Passage du texte:
● ● ●

Ses avocats ont longuement insisté ce mardi sur « le principe de compensation du handicap ». Évoquant « la constitution », qui « garantit le principe d’égalité »,  Me David Nabet-Martin, avocat au barreau de Toulouse, s’appuie aussi sur plusieurs textes législatifs. D’abord, la loi du 11 février 2005, « qui prévoit le principe de compensation du handicap et de l’aménagement raisonnable pour garantir ‘l’accès aux droits fondamentaux’ et l’exercice de leur citoyenneté ». Mais il s’appuie également sur la « convention de l’ONU sur les droits des personnes en situation de handicap » et sur les articles L.2123-18-1 et L.5211-13 du Code général des collectivités territoriales, « qui posent le principe que les élus handicapés doivent bénéficier d’aides financières ‘d’accompagnement et d’aide technique’ leur permettant de ‘prendre part’ aux séances », soulève le juriste.

Mais les deux camps s’opposent sur la lecture de ces textes. La majorité ayant selon Odile Maurin « une interprétation restrictive de ces notions, en soutenant que doivent seulement être remboursés les frais permettant d’être présent à ces réunions, et non ceux permettant d’y prendre part effectivement ». Elle assure que le maire-président « refuse désormais, depuis quelques semaines tout remboursement y compris pour être présente aux réunions de la métropole ».

Un procès en « validisme » contre le maire

À l’arrivée, Odile Maurin intente également à Jean-Luc Moudenc un procès (moral, celui-ci) en « validisme ». Ce concept de discrimination fondée sur les capacités se caractérise par la conviction de la part des personnes valides que leur absence de handicap, ou leur bonne santé, leur confère une position supérieure à celle des personnes handicapées.

« La loi n’est pas précise sur ce qu’il est obligé de faire, mais elle ne l’empêche pas d’aller au-delà », soulève Odile Maurin, qui n’entend pas démissionner…

« C’est ma responsabilité en tant que militante dans le champ du handicap de montrer les difficultés que nous vivons. 15 % de la population est en situation de handicap. Ce n’est pas possible qu’on soit accepté dans cette société que quand on devient des valides ».

Odile Maurin

Le cas d’Odile Maurin fera-t-il jurisprudence ?

Concrètement, Odile Maurin demande désormais une compensation financière, pour assumer « l’aide humaine » qui lui est nécessaire, mais aussi l’octroi d’un « ordinateur qui lui permettra de mieux gérer ses problématiques », résume Me David Nabet-Martin.

Me Christophe Léguevaques déplore « l’opposition franche » de Jean-Luc Moudenc et s’inquiète de son « interprétation restrictive des textes, qu’il utilise son contre son opposante politique ». D’après lui, « c’est une lecture un peu bête, qui ne respecte pas la finalité du texte, consistant à respecter les droits des élus en situation de handicap ».

« On s’est heurtés à un mur d’incompréhension et de mépris, au comportement indigne d’un harceleur, un harceleur politique ».

● ● ●

Données extraites:
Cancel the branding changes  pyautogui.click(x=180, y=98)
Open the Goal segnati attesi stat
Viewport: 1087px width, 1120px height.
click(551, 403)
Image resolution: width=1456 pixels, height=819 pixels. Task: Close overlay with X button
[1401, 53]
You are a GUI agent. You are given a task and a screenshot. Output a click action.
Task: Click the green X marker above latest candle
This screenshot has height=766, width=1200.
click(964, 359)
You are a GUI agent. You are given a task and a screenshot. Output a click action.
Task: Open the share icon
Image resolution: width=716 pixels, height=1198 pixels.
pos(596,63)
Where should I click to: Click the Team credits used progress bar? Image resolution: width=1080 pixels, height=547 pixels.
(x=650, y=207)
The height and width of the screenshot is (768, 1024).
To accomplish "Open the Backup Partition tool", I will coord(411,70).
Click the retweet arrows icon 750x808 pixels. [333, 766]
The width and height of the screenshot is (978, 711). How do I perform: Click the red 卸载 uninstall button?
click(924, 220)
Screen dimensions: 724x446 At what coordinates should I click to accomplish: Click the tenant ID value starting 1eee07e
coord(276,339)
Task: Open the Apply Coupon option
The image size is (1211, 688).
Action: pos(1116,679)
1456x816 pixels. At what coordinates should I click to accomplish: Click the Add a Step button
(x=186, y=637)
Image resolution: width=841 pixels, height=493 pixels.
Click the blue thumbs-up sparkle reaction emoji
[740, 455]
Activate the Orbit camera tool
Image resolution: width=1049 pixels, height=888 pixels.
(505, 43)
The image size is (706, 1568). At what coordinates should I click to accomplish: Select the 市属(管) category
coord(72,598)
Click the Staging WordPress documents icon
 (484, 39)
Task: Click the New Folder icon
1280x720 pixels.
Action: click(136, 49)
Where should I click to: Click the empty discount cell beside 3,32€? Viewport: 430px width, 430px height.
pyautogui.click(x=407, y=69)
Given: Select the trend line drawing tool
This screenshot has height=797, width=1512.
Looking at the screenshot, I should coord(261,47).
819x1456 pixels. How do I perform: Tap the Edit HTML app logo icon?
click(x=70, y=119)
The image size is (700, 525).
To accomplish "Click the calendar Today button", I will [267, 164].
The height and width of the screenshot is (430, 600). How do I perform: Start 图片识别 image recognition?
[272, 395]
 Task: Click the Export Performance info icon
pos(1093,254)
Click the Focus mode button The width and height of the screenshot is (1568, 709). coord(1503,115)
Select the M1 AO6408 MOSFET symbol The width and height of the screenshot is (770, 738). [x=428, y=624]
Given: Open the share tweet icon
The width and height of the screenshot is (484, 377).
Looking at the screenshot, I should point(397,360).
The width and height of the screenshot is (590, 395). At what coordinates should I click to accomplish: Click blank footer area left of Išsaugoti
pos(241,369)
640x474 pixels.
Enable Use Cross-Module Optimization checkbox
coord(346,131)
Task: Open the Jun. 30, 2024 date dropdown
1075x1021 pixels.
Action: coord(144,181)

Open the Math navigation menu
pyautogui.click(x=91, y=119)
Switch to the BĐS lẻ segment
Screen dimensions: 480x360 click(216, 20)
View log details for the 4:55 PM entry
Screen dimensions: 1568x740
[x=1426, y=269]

● ● ●

Consigne: Reproduisez à l'identique le passage du texte sur la demande de compensation du handicap d'Odile Maurin, depuis « Mais les deux » jusqu'à « des personnes handicapées. » inclus.

Zone de réponse:
Mais les deux camps s’opposent sur la lecture de ces textes. La majorité ayant selon Odile Maurin « une interprétation restrictive de ces notions, en soutenant que doivent seulement être remboursés les frais permettant d’être présent à ces réunions, et non ceux permettant d’y prendre part effectivement ». Elle assure que le maire-président « refuse désormais, depuis quelques semaines tout remboursement y compris pour être présente aux réunions de la métropole ».

Un procès en « validisme » contre le maire

À l’arrivée, Odile Maurin intente également à Jean-Luc Moudenc un procès (moral, celui-ci) en « validisme ». Ce concept de discrimination fondée sur les capacités se caractérise par la conviction de la part des personnes valides que leur absence de handicap, ou leur bonne santé, leur confère une position supérieure à celle des personnes handicapées.